Plata comes with a discount implementation which already implements a wide range of possible discounting strategies. Several factors decide whether a certain discount is active:

  • Its is_active flag.
  • The validity period, determined by two dates, valid_from and valid_until.
  • The number of allowed uses, allowed_uses. An usage example is limiting a discount to the first ten customers using it.

Plata knows three distinct discount types:

  • An amount discount (given with tax included or excluded) which is applied to the subtotal. This type reduces the subtotal, the total and the tax amount.
  • A percentage discount which is applied to the subtotal. Like the aforementioned amount type, this type reduces the subtotal, the total and the tax amount.
  • A discount code usable as a means of payment. This discount type only leads to a reduced total and does not change the subtotal or the tax amount.
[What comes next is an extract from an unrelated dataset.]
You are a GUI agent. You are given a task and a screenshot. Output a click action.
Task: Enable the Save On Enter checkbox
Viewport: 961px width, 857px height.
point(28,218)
Discounts should not always be applicable to all products which can be bought. Because Plata does not come with a product model it also does not come with many strategies for selecting eligible products.

Bundled strategies are:

  • all: All products are eligible.
  • exclude_sale: Order items which have their is_sale flag set to True are excluded from discounting.
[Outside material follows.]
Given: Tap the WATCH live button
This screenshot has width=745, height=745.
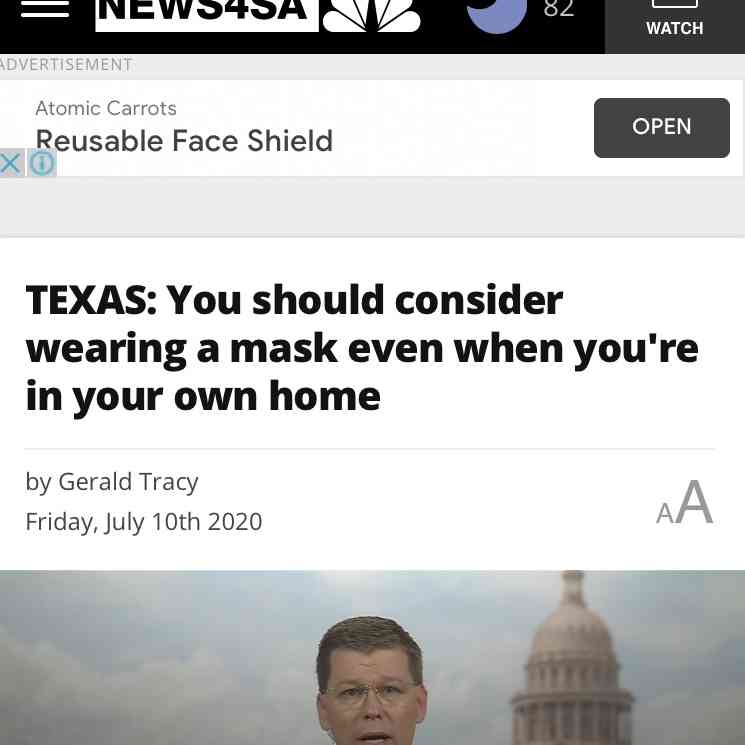Looking at the screenshot, I should coord(675,27).
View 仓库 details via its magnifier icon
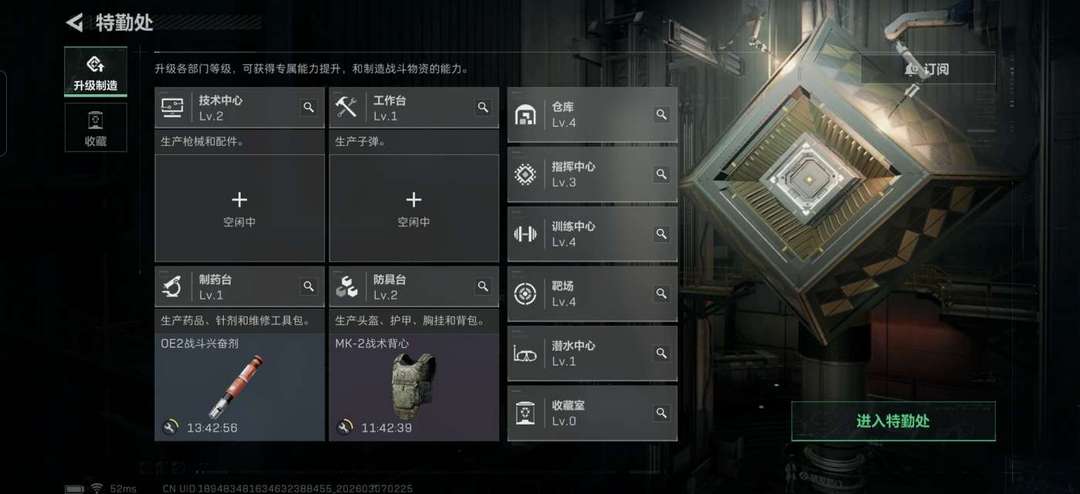This screenshot has width=1080, height=494. (661, 115)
It’s quite easy to add additional strategies. If you have a category model and only want to allow products from a set of categories for discounting, that’s the code you need:

from django import forms
from django.db.models import Q
from django.utils.translation import ugettext_lazy as _
from plata.discount.models import DiscountBase
from myapp.models import Category

DiscountBase.CONFIG_OPTIONS.append(('only_categories', {
    'title': _('Only products from selected categories'),
    'form_fields': [
        ('categories', forms.ModelMultipleChoiceField(
            Category.objects.all(),
            label=_('categories'),
            required=True,
            )),
        ],
    'product_query': lambda categories: Q(categories__in=categories),
    }))

A different requirement might be that discounts can only be applied if a product will be bought several times (granted, that’s a bit a stupid idea but it demonstrates how eligible products can be determined by their cart status):

from django import forms
from django.db.models import Q
from django.utils.translation import ugettext_lazy as _
from plata.discount.models import DiscountBase
from myapp.models import Category

DiscountBase.CONFIG_OPTIONS.append(('only_multiple', {
    'title': _('Only products which will be bought several times'),
    'orderitem_query': lambda **values: Q(quantity__gt=1),
    }))

Discounts are configured with the following variables:

  • The key, given as first argument in the (key, configuration) tuple.
  • title: A human-readable title.
  • form_fields: A list of (field_name, field_instance) form fields which will be shown in the Django administration. Note: The fields are only visible after saving the discount once.
  • product_query: The values from the form fields above will be passed as keyword arguments, the return value is passed to a filter() call on the product model queryset.
  • orderitem_query: The values frmo the form fields above will be passed as keyword arguments, the return value is passed to a filter() call on the order items queryset.

form_fields is optional, one of product_query and orderitem_query should always be provided. This is not enforced by the code however.